[[ Recorded information, beginning ]]
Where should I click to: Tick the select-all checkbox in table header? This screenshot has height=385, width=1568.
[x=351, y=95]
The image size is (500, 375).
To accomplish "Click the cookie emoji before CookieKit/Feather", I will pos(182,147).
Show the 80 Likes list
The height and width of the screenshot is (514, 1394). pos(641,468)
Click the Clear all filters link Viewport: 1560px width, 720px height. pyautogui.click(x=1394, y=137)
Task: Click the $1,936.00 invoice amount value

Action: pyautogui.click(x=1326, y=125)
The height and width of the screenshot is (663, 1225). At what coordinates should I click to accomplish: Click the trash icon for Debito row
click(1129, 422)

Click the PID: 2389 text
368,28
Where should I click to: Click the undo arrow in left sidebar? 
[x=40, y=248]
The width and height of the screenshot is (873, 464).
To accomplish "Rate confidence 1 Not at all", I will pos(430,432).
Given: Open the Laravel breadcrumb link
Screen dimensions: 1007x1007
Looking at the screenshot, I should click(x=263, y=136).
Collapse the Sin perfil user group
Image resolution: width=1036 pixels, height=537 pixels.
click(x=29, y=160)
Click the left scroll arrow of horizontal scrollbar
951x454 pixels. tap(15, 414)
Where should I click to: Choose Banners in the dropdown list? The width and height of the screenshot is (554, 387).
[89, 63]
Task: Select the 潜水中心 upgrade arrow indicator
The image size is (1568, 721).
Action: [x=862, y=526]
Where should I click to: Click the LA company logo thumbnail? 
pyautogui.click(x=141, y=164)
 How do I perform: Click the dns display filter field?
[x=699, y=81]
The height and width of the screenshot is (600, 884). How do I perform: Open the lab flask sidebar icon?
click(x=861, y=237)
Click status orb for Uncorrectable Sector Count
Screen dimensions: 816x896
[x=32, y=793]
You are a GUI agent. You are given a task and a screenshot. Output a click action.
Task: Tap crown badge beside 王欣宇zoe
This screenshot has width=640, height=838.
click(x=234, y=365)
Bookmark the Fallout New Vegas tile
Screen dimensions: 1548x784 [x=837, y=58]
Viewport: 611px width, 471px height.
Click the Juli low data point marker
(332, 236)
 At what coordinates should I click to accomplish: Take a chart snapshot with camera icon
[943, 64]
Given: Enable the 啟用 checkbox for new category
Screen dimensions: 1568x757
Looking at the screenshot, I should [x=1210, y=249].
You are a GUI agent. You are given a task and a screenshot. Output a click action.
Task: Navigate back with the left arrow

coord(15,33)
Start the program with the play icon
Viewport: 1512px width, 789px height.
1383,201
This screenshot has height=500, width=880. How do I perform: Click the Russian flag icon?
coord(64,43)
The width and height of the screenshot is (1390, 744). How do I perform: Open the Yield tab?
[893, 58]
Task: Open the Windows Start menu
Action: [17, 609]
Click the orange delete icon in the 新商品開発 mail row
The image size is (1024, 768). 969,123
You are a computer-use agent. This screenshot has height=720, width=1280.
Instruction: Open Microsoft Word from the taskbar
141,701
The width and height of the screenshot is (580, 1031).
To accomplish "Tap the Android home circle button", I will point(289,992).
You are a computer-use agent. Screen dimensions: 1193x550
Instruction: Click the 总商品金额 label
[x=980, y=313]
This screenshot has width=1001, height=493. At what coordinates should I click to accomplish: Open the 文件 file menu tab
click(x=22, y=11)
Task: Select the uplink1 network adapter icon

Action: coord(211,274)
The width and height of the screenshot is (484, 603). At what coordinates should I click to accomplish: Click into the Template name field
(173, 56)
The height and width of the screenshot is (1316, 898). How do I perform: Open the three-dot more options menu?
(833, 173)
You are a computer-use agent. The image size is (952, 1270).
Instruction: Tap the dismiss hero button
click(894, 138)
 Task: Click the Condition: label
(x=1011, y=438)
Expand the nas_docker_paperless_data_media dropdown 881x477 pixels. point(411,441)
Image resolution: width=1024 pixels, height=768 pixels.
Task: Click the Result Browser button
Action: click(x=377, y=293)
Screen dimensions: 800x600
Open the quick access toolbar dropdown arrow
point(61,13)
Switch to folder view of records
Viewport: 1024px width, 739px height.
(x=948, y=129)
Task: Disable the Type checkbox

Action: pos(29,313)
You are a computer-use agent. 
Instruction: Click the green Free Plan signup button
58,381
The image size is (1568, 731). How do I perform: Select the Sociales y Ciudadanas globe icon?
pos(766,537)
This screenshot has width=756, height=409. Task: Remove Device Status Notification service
[[ Recorded information, end ]]
## Try it:
Each record above has to be printed again, word for word.

## Exercise output:
Where should I click to: Tick the select-all checkbox in table header? This screenshot has height=385, width=1568.
[x=351, y=95]
The image size is (500, 375).
To accomplish "Click the cookie emoji before CookieKit/Feather", I will pos(182,147).
Show the 80 Likes list
The height and width of the screenshot is (514, 1394). pos(641,468)
Click the Clear all filters link Viewport: 1560px width, 720px height. pyautogui.click(x=1394, y=137)
Task: Click the $1,936.00 invoice amount value

Action: pyautogui.click(x=1326, y=125)
The height and width of the screenshot is (663, 1225). At what coordinates should I click to accomplish: Click the trash icon for Debito row
click(1129, 422)

Click the PID: 2389 text
368,28
Where should I click to: Click the undo arrow in left sidebar? 
[x=40, y=248]
The width and height of the screenshot is (873, 464).
To accomplish "Rate confidence 1 Not at all", I will pos(430,432).
Given: Open the Laravel breadcrumb link
Screen dimensions: 1007x1007
Looking at the screenshot, I should click(x=263, y=136).
Collapse the Sin perfil user group
Image resolution: width=1036 pixels, height=537 pixels.
click(x=29, y=160)
Click the left scroll arrow of horizontal scrollbar
951x454 pixels. tap(15, 414)
Where should I click to: Choose Banners in the dropdown list? The width and height of the screenshot is (554, 387).
[89, 63]
Task: Select the 潜水中心 upgrade arrow indicator
The image size is (1568, 721).
Action: [x=862, y=526]
Where should I click to: Click the LA company logo thumbnail? 
pyautogui.click(x=141, y=164)
 How do I perform: Click the dns display filter field?
[x=699, y=81]
The height and width of the screenshot is (600, 884). How do I perform: Open the lab flask sidebar icon?
click(x=861, y=237)
Click status orb for Uncorrectable Sector Count
Screen dimensions: 816x896
[x=32, y=793]
You are a GUI agent. You are given a task and a screenshot. Output a click action.
Task: Tap crown badge beside 王欣宇zoe
This screenshot has width=640, height=838.
click(x=234, y=365)
Bookmark the Fallout New Vegas tile
Screen dimensions: 1548x784 [x=837, y=58]
Viewport: 611px width, 471px height.
Click the Juli low data point marker
(332, 236)
 At what coordinates should I click to accomplish: Take a chart snapshot with camera icon
[943, 64]
Given: Enable the 啟用 checkbox for new category
Screen dimensions: 1568x757
Looking at the screenshot, I should [x=1210, y=249].
You are a GUI agent. You are given a task and a screenshot. Output a click action.
Task: Navigate back with the left arrow

coord(15,33)
Start the program with the play icon
Viewport: 1512px width, 789px height.
1383,201
This screenshot has height=500, width=880. How do I perform: Click the Russian flag icon?
coord(64,43)
The width and height of the screenshot is (1390, 744). How do I perform: Open the Yield tab?
[893, 58]
Task: Open the Windows Start menu
Action: [17, 609]
Click the orange delete icon in the 新商品開発 mail row
The image size is (1024, 768). 969,123
You are a computer-use agent. This screenshot has height=720, width=1280.
Instruction: Open Microsoft Word from the taskbar
141,701
The width and height of the screenshot is (580, 1031).
To accomplish "Tap the Android home circle button", I will point(289,992).
You are a computer-use agent. Screen dimensions: 1193x550
Instruction: Click the 总商品金额 label
[x=980, y=313]
This screenshot has width=1001, height=493. At what coordinates should I click to accomplish: Open the 文件 file menu tab
click(x=22, y=11)
Task: Select the uplink1 network adapter icon

Action: coord(211,274)
The width and height of the screenshot is (484, 603). At what coordinates should I click to accomplish: Click into the Template name field
(173, 56)
The height and width of the screenshot is (1316, 898). How do I perform: Open the three-dot more options menu?
(833, 173)
You are a computer-use agent. The image size is (952, 1270).
Instruction: Tap the dismiss hero button
click(894, 138)
 Task: Click the Condition: label
(x=1011, y=438)
Expand the nas_docker_paperless_data_media dropdown 881x477 pixels. point(411,441)
Image resolution: width=1024 pixels, height=768 pixels.
Task: Click the Result Browser button
Action: click(x=377, y=293)
Screen dimensions: 800x600
Open the quick access toolbar dropdown arrow
point(61,13)
Switch to folder view of records
Viewport: 1024px width, 739px height.
(x=948, y=129)
Task: Disable the Type checkbox

Action: pos(29,313)
You are a computer-use agent. 
Instruction: Click the green Free Plan signup button
58,381
The image size is (1568, 731). How do I perform: Select the Sociales y Ciudadanas globe icon?
pos(766,537)
This screenshot has width=756, height=409. Task: Remove Device Status Notification service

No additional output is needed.